# Start of Data shown

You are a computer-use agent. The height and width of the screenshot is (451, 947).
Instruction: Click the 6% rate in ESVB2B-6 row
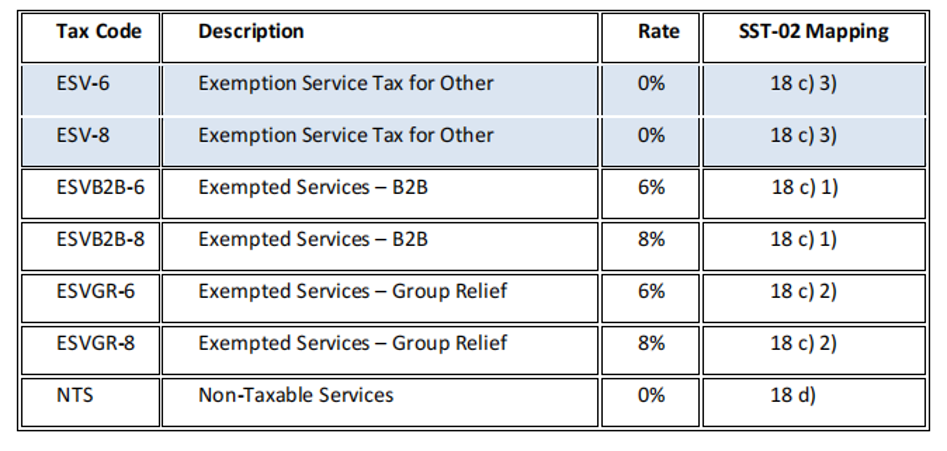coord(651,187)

# End of Data shown
# Start of Data shown

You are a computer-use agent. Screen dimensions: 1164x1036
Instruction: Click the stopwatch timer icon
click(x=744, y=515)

# End of Data shown
# Start of Data shown

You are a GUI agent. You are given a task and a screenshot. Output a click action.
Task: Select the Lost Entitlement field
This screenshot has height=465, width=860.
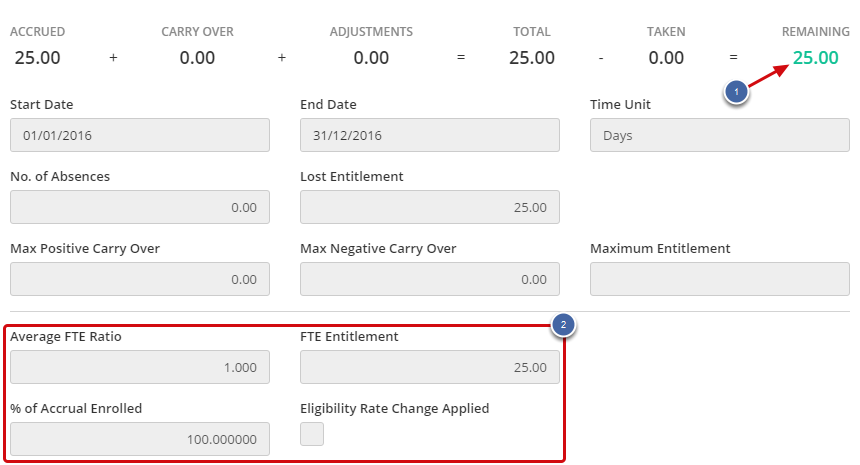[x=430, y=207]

# End of Data shown

§ Instructions to follow
Recast part of the material above as a JSON list of strings, one string per line and no blank lines. Begin at the line that has "You are a computer-use agent. The", stop after the line that has "coord(651,187)", and leave the pictures out.

§ Correct output
[
  "You are a computer-use agent. The height and width of the screenshot is (451, 947).",
  "Instruction: Click the 6% rate in ESVB2B-6 row",
  "coord(651,187)"
]